MATERIAL PROVIDED:
((

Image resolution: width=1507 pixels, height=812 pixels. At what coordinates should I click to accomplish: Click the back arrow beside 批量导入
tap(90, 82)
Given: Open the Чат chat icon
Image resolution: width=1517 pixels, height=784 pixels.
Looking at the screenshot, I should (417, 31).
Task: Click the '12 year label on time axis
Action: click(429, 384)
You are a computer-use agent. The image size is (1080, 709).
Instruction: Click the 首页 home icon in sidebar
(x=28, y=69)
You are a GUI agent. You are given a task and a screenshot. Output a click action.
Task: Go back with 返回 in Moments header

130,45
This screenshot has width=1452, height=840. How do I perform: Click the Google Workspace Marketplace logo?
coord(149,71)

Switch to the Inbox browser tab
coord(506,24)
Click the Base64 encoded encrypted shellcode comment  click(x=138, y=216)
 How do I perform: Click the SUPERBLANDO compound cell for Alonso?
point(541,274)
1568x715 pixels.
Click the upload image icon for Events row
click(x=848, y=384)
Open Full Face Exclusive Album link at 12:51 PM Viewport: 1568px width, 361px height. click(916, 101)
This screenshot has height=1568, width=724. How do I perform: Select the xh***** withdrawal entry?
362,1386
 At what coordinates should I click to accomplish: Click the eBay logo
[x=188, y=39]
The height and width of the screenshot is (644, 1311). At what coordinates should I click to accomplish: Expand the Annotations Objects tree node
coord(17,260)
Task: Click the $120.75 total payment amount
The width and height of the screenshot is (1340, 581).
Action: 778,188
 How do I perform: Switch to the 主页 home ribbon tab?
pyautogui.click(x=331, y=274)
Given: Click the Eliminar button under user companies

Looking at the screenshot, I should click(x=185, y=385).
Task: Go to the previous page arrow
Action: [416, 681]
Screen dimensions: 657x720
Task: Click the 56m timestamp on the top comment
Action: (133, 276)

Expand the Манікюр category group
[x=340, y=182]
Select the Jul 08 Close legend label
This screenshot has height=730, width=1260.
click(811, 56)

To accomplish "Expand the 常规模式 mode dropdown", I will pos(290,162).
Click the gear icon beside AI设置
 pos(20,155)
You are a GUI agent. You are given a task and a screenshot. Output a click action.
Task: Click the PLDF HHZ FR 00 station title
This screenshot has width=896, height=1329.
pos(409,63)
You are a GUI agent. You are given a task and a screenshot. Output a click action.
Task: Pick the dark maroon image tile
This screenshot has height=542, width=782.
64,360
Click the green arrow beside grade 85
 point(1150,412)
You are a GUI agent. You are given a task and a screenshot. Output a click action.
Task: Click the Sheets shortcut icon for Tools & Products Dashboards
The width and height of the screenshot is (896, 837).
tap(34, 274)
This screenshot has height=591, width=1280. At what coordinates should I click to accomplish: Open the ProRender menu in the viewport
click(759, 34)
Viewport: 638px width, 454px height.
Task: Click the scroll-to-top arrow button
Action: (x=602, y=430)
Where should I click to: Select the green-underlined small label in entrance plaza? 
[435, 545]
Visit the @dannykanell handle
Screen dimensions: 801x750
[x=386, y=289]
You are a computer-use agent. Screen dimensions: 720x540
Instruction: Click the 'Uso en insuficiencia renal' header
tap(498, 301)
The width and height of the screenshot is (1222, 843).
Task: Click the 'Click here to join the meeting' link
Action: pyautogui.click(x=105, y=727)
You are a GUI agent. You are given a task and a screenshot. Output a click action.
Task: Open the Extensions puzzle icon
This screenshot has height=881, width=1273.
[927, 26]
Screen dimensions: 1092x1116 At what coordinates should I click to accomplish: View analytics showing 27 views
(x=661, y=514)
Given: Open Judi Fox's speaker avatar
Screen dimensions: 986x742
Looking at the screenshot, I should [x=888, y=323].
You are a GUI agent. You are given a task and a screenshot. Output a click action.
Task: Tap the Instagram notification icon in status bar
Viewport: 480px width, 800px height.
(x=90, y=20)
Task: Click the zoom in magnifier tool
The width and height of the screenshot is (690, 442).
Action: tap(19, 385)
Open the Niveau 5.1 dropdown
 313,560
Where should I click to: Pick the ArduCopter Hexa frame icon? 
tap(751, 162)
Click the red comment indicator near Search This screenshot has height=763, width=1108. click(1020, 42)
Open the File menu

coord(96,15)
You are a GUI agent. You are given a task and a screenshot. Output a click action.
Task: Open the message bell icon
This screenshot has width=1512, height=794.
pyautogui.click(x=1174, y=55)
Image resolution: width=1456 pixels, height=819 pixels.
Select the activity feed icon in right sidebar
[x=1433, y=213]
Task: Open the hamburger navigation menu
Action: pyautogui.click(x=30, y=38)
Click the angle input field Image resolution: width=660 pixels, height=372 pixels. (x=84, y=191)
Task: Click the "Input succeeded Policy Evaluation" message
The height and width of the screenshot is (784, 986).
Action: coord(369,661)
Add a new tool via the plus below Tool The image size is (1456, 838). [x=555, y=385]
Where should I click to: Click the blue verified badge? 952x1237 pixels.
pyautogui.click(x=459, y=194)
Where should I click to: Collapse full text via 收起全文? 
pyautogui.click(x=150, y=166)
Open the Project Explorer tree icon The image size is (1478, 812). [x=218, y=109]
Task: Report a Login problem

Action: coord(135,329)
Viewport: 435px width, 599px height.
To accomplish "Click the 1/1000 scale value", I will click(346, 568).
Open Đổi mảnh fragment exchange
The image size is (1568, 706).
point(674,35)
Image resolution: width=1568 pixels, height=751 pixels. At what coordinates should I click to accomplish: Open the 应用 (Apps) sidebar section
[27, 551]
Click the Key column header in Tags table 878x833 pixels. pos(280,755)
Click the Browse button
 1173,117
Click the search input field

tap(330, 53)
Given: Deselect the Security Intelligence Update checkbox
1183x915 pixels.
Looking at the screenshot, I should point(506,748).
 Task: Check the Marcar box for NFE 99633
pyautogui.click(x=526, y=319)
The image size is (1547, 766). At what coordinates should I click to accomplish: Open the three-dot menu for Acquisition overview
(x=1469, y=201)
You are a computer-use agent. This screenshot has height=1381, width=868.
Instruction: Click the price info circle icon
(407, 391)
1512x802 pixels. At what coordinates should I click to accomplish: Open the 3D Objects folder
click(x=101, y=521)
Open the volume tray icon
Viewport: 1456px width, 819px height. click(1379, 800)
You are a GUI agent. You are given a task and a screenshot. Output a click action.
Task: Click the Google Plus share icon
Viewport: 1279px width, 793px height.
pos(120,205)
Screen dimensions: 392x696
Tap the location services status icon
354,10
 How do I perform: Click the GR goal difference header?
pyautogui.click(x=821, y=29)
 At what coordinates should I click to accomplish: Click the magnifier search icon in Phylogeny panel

))

STATED PROBLEM: Lay out the listing from the line containing "Image resolution: width=1456" through the line containing "will click(346, 568)." as a numbered list, omitting blank lines.

FULL SOLUTION:
1. Image resolution: width=1456 pixels, height=819 pixels.
2. Select the activity feed icon in right sidebar
3. [x=1433, y=213]
4. Task: Open the hamburger navigation menu
5. Action: pyautogui.click(x=30, y=38)
6. Click the angle input field Image resolution: width=660 pixels, height=372 pixels. (x=84, y=191)
7. Task: Click the "Input succeeded Policy Evaluation" message
8. The height and width of the screenshot is (784, 986).
9. Action: coord(369,661)
10. Add a new tool via the plus below Tool The image size is (1456, 838). [x=555, y=385]
11. Where should I click to: Click the blue verified badge? 952x1237 pixels.
12. pyautogui.click(x=459, y=194)
13. Where should I click to: Collapse full text via 收起全文? 
14. pyautogui.click(x=150, y=166)
15. Open the Project Explorer tree icon The image size is (1478, 812). [x=218, y=109]
16. Task: Report a Login problem
17. Action: coord(135,329)
18. Viewport: 435px width, 599px height.
19. To accomplish "Click the 1/1000 scale value", I will click(346, 568).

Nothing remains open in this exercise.